Posted in Kids, Mountains, pictures, R, Statistics, Travel, University life with tags , , , , , , , , , , , , , , , , on March 31, 2015 by xi'an

Following the highly successful [authorised opinion!, from objective sources] MCMski IV, in Chamonix last year, the BayesComp section of ISBA has decided in favour of a two-year period, which means the great item of news that next year we will meet again for MCMski V [or MCMskv for short], this time on the snowy slopes of the Swiss town of Lenzerheide, south of Zürich. The committees are headed by the indefatigable Antonietta Mira and Mark Girolami. The plenary speakers have already been contacted and Steve Scott (Google), Steve Fienberg (CMU), David Dunson (Duke), Krys Latuszynski (Warwick), and Tony Lelièvre (Mines, Paris), have agreed to talk. Similarly, the nine invited sessions have been selected and will include Hamiltonian Monte Carlo,  Algorithms for Intractable Problems (ABC included!), Theory of (Ultra)High-Dimensional Bayesian Computation, Bayesian NonParametrics, Bayesian Econometrics,  Quasi Monte Carlo, Statistics of Deep Learning, Uncertainty Quantification in Mathematical Models, and Biostatistics. There will be afternoon tutorials, including a practical session from the Stan team, tutorials for which call is open, poster sessions, a conference dinner at which we will be entertained by the unstoppable Imposteriors. The Richard Tweedie ski race is back as well, with a pair of Blossom skis for the winner!

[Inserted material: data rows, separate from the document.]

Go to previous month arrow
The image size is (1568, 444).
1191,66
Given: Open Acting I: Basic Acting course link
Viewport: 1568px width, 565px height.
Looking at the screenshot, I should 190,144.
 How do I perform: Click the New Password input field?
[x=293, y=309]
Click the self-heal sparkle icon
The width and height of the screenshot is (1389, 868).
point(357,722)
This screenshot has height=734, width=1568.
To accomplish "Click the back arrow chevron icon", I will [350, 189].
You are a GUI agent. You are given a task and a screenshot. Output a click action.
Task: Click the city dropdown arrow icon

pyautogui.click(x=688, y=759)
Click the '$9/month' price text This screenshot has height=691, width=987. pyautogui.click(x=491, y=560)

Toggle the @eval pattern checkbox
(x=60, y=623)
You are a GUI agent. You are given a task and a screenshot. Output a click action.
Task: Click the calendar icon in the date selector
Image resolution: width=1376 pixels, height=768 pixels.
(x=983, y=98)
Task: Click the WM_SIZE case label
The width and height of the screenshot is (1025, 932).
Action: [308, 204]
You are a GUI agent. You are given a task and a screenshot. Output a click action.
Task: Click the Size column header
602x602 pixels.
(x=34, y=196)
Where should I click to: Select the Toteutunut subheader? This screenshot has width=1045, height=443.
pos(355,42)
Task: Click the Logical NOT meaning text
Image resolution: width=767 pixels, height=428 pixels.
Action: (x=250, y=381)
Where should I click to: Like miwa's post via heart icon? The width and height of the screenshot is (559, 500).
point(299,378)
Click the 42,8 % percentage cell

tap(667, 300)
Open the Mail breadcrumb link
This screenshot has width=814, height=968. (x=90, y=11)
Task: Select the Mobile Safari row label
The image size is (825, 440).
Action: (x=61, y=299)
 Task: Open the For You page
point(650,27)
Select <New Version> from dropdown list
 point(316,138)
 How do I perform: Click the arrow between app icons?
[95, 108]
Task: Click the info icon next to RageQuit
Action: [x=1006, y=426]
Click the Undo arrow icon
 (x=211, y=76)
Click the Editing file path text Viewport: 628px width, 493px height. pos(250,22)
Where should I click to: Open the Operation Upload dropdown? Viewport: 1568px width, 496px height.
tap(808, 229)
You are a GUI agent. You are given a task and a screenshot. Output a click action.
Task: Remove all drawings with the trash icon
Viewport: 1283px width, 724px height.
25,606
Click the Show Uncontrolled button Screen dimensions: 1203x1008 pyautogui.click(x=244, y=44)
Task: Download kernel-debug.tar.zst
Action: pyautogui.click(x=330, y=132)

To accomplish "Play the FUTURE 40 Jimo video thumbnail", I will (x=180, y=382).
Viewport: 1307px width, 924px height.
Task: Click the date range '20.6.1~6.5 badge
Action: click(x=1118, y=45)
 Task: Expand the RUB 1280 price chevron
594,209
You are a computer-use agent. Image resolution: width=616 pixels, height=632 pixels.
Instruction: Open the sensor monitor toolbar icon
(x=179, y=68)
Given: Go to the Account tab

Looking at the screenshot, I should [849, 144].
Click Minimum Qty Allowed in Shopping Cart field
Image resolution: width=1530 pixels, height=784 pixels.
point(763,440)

As in Chamonix, there will be parallel sessions and hence the scientific committee has issued a call for proposals to organise contributed sessions, tutorials and the presentation of posters on particularly timely and exciting areas of research relevant and of current interest to Bayesian Computation. All proposals should be sent to Mark Girolami directly by May the 4th (be with him!).